A researcher who made an outstanding contribution to Scottish architectural history has died at the age of 87.
Catherine “Kitty” Cruft was born in London, in 1927. Her family moved around southern England before finally settling in Colinton when she was a teenager in 1942.
She attended the Convent of the Sacred Heart School at Craiglockhart because it boasted a renowned music teacher.
In 1951, Ms Cruft graduated from the University of Edinburgh and began to literally set her legacy in stone.
She started as a researcher at the Scots Ancestry Research Society, alongside working as a research assistant for Scottish National Building Record (SNBR).
Many of Scotland’s great country houses had been damaged during the Second World War, and a significant number were due to be demolished.
So, in late 1951, alongside SNBR director Colin McWilliam, Ms Cruft embarked on an ambitious survey to record these soon-to-be-lost pieces of history, until both were laid off in the late 50s due to governmental financial constraints.
However, this was merely the beginning, as in 1956 she took responsibility for the listing survey of Edinburgh, which led to her appointment as the leading officer of the Scottish National Buildings Record.
Then, in 1966, she moved to the Royal Commission on the Ancient and Historical Monuments in Scotland (RCAHMS), where she championed the record and had a profound impact on everyone involved in Scottish historical architecture over the next 40 years.
By the time she retired from the RCAHMS, the National Monuments Record of Scotland had flourished under her curatorship, research under her became internationally renowned and she was made an OBE for her tireless effort and countless key contributions to her field.

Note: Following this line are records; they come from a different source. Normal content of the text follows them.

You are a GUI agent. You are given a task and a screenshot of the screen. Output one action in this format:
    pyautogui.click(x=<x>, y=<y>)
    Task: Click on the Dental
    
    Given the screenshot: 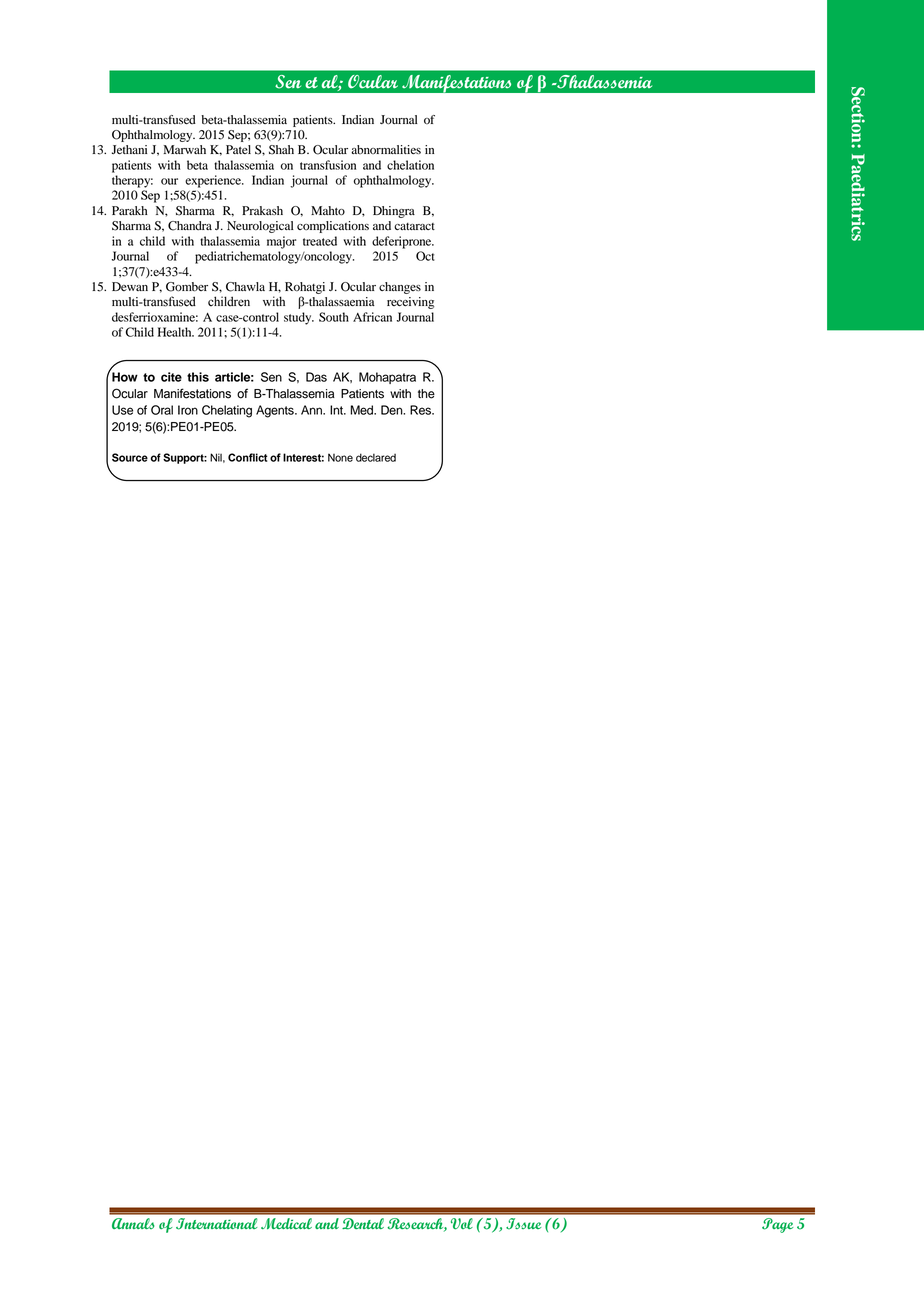 What is the action you would take?
    pyautogui.click(x=363, y=1224)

She also got honorary fellowships of the Royal Incorporation of Architects in Scotland and the Architectural Heritage Society of Scotland.
Ms Cruft was known for her love of music and travelling, exploring Italy and France extensively, as well as camping in Canna as a Girl Guides leader.
There, she got a reputation of travelling heavy, with tractors sometimes needed to transport all her equipment off the ferry from Mallaig.
She was also a keen skier, speeding down Alpine slopes before a broken leg in 1964 ended her winter pursuits.
She also made history as the first single woman in Scotland to get a mortgage to buy a flat in Colinton.
However, during the later stages of her life Ms Cruft spent time in care, her extraordinary mind plagued by dementia.
She died in Edinburgh on January 13 at the age of 87.